The dopamine D1 agonist SKF 81297 and the dopamine D2 agonist LY 171555 act synergistically to stimulate motor behavior of 1-methyl-4-phenyl-1, 2, 3, 6-tetrahydropyridine-lesioned parkinsonian rhesus monkeys

Abstract

At present, the pharmacotherapy of Parkinson's disease (PD) consists mainly of L‐dihydroxyphenylalanine (L‐DOPA) and/or dopamine D~2~ receptor agonist. However, in general the clinical efficacy of D~2~ agonists is less than that of L‐DOPA. Therefore, attention is being focussed on the role of the D~1~ receptor as a target for therapeutic intervention in PD. Recently, we reported that SKF 81297 is a selective D~1~ agonist that stimulates motor behavior of unilaterally MPTP (1‐methyl‐4‐phenyl‐1, 2, 3, 6‐tetrahydropyridine)‐lesioned rhesus monkeys. Presently, we studied the effect of coadministration of SKF 81297 and the D~2~ agonist LY 171555 using the same model of PD. Coadministration of behaviorally active doses of SKF 81297 (0.3 mg/kg) and LY 171555 (0.01 mg/kg) resulted in a prolongation of the motor stimulation induced by either of the drugs alone.
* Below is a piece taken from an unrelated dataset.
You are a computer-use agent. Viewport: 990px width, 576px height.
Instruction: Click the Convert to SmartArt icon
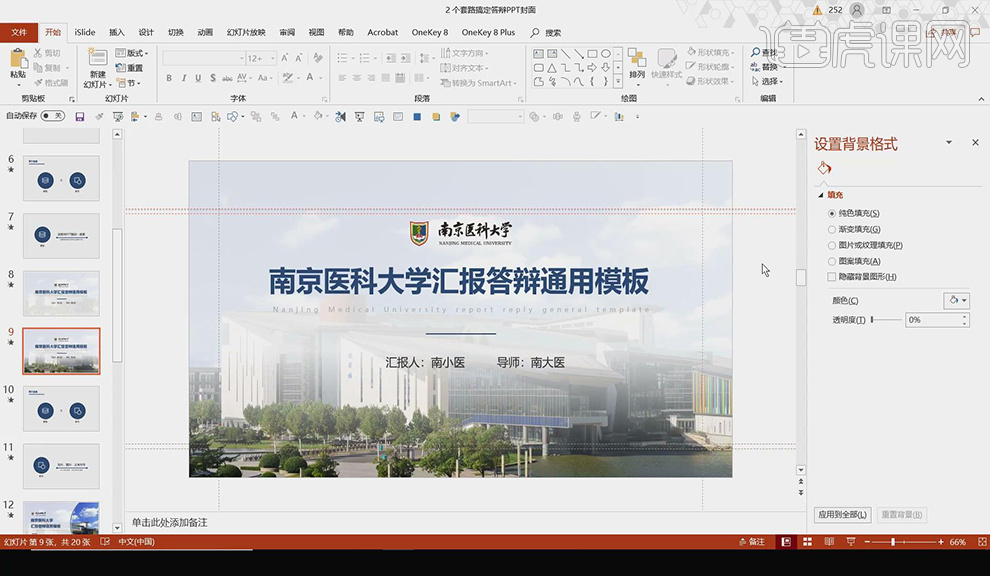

Neither administration of SKF 81297, in a dose of 0.03 mg/kg, nor of LY 171555, in a dose of 0.003 mg/kg, were behaviorally active, whereas the combined administration of these compounds induced a significant stimulation of motor behavior. These data suggest that (a) D~1~ receptor stimulation will prove to be useful in the treatment of PD and (b) better therapeutic results will be obtained by simultaneous stimulation of D~1~ and D~2~ receptors as compared with stimulation of both receptors alone.